→ **INSTRUCTIONS TO FOLLOW**
Show only those lines of the entries where the string "name" is found.

→ **DATA TO USE**
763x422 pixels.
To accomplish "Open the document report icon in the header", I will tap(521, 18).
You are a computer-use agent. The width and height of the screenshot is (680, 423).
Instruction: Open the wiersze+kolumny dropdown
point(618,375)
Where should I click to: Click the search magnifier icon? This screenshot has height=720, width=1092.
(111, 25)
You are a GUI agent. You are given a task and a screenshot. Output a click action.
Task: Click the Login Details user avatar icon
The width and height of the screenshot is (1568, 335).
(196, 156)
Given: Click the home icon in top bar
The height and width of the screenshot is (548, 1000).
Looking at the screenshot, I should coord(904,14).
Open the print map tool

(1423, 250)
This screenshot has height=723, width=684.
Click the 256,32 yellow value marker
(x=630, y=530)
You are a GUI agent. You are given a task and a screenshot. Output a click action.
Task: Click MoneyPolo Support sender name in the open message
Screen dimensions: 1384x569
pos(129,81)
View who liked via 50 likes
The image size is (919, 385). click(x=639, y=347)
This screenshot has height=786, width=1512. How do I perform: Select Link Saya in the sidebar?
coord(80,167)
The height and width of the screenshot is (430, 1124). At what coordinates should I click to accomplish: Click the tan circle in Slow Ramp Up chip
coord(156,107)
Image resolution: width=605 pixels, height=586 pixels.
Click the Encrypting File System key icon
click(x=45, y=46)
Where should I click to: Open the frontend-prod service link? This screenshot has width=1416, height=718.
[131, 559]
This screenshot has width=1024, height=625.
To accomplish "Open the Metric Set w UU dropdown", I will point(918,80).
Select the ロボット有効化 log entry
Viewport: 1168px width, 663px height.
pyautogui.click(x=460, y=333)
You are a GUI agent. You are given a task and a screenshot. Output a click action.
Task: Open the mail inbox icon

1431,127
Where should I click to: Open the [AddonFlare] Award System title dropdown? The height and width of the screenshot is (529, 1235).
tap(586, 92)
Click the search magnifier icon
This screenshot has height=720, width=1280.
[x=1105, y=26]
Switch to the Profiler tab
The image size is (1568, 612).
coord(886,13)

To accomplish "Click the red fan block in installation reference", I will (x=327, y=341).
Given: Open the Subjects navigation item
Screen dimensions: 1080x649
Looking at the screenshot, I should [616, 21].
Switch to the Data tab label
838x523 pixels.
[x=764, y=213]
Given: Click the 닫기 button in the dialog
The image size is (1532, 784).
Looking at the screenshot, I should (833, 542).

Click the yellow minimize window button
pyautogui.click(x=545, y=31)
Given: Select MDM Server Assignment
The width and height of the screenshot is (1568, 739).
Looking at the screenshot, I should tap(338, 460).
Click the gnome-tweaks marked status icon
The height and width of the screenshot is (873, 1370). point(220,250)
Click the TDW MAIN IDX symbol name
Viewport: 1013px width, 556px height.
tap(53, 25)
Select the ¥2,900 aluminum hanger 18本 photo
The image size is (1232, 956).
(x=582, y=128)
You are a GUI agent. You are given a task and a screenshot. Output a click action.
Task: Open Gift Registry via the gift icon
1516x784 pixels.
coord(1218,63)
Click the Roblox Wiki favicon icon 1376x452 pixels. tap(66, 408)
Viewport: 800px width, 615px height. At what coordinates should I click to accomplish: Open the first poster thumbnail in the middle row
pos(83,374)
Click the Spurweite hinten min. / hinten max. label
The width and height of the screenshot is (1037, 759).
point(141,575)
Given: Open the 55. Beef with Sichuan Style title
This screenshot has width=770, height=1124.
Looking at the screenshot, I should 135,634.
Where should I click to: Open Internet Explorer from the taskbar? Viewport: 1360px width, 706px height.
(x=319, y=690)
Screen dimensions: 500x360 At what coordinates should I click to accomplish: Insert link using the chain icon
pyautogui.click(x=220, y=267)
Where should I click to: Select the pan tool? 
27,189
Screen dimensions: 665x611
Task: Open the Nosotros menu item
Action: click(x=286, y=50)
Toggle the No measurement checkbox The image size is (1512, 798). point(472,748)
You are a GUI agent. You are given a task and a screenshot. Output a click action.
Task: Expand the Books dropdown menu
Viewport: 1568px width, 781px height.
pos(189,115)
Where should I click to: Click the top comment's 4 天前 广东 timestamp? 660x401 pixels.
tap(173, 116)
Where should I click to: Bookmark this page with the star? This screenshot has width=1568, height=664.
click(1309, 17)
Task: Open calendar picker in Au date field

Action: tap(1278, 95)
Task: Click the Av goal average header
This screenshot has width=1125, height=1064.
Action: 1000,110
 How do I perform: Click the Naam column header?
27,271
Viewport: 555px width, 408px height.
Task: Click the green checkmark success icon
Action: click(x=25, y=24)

→ **TASK RESPONSE**
Task: Click MoneyPolo Support sender name in the open message
Click the TDW MAIN IDX symbol name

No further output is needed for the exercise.